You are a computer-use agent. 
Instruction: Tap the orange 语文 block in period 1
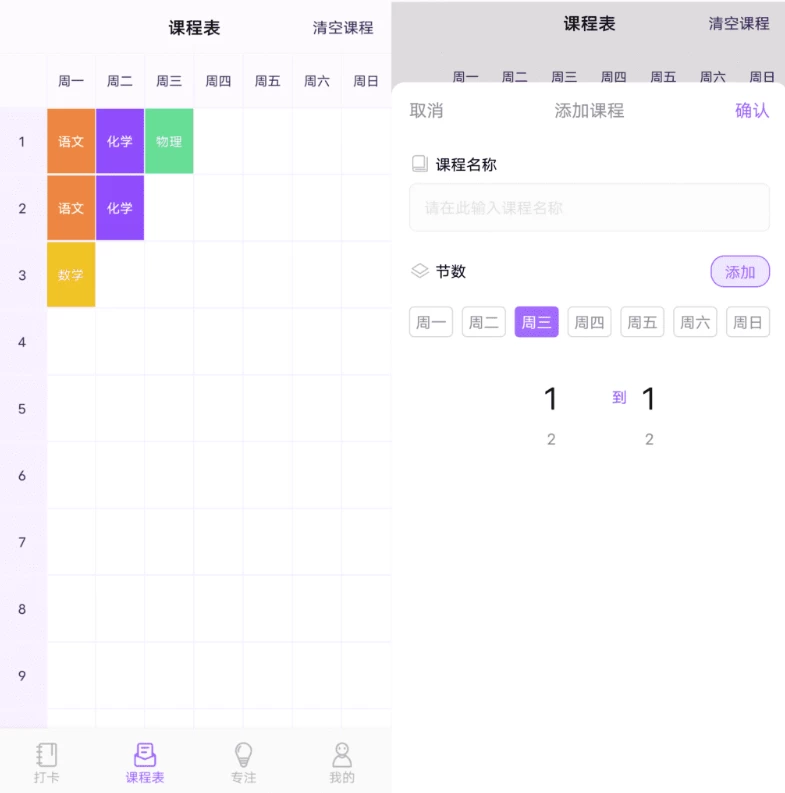(x=71, y=141)
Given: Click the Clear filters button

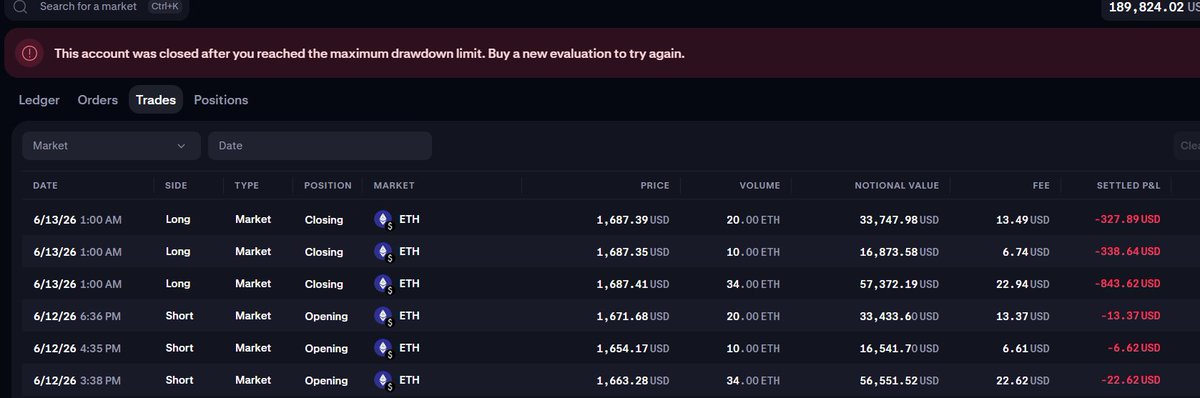Looking at the screenshot, I should pos(1187,146).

● ● ●

WHAT THE TASK REQUIRES:
Copy out the entries exactly. No pictures.

RESULT BELOW:
You are a computer-use agent. 
Instruction: Tap the orange 语文 block in period 1
(x=71, y=141)
Given: Click the Clear filters button

Looking at the screenshot, I should pos(1187,146).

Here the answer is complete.